Scientific classification
- Kingdom: Plantae
- Clade: Tracheophytes
- Clade: Angiosperms
- Clade: Monocots
- Order: Asparagales
- Family: Asparagaceae
- Subfamily: Brodiaeoideae
- Genus: Triteleia
- Species: T. lemmoniae
- Binomial name: Triteleia lemmoniae (S.Wats.) Greene
- Synonyms: Brodiaea lemmoniae S.Watson; Hookera lemmoniae (S.Watson) Tidestr.;

= Triteleia lemmoniae =

- Authority: (S.Wats.) Greene
- Synonyms: Brodiaea lemmoniae S.Watson, Hookera lemmoniae (S.Watson) Tidestr.

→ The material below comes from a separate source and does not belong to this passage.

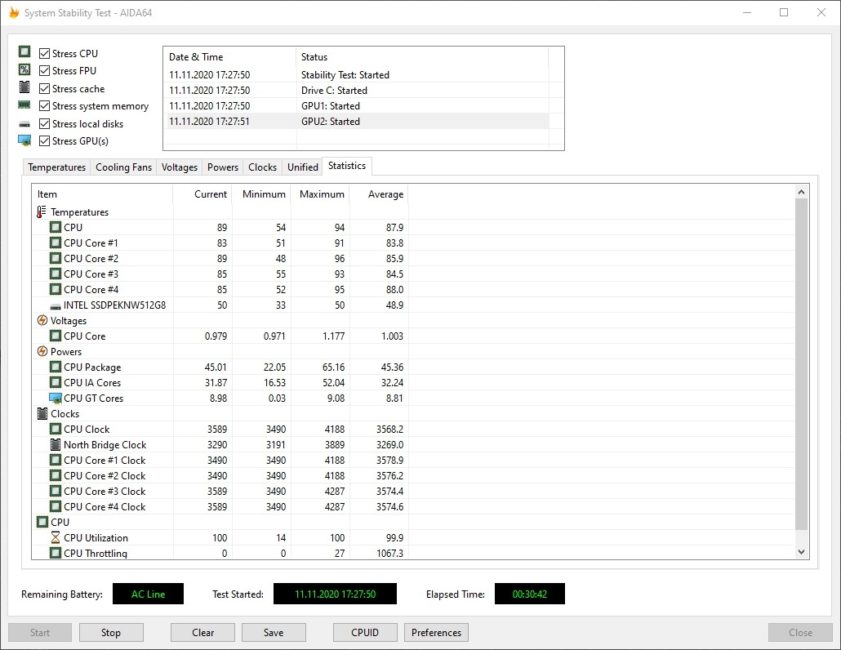
Task: Uncheck the Stress CPU checkbox
Action: [x=45, y=53]
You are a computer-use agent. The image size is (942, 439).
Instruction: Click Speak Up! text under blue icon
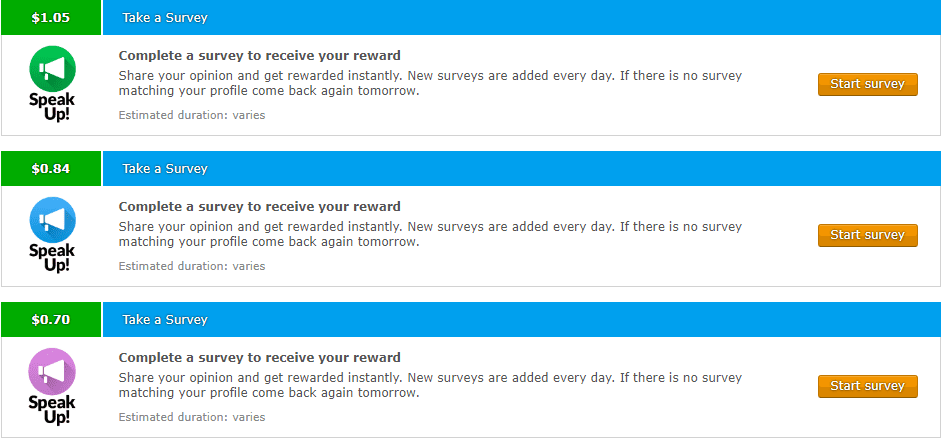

Species of flowering plant

Triteleia lemmoniae, common names Oak Creek triteleia, Lemmon's star or Oak Creek triplet lily, is a plant species now classed in the family Asparagaceae, although older classifications would have regarded it part of the Liliaceae.

Triteleia lemmoniae is endemic to Arizona, the only member of the genus native to the state. It is an herb up to 30 cm tall, with bright yellow or orange flowers.

The species is named for Sara Plummer Lemmon (1836–1923), a well-known American botanist. She and her husband, John Gill (J.G.) Lemmon, lived and worked in Oakland, California but did extensive botanical explorations in Arizona. Several species bear the epithet "lemmonii" in his honor; Triteleia lemmoniae and Mount Lemmon in Arizona were named in hers.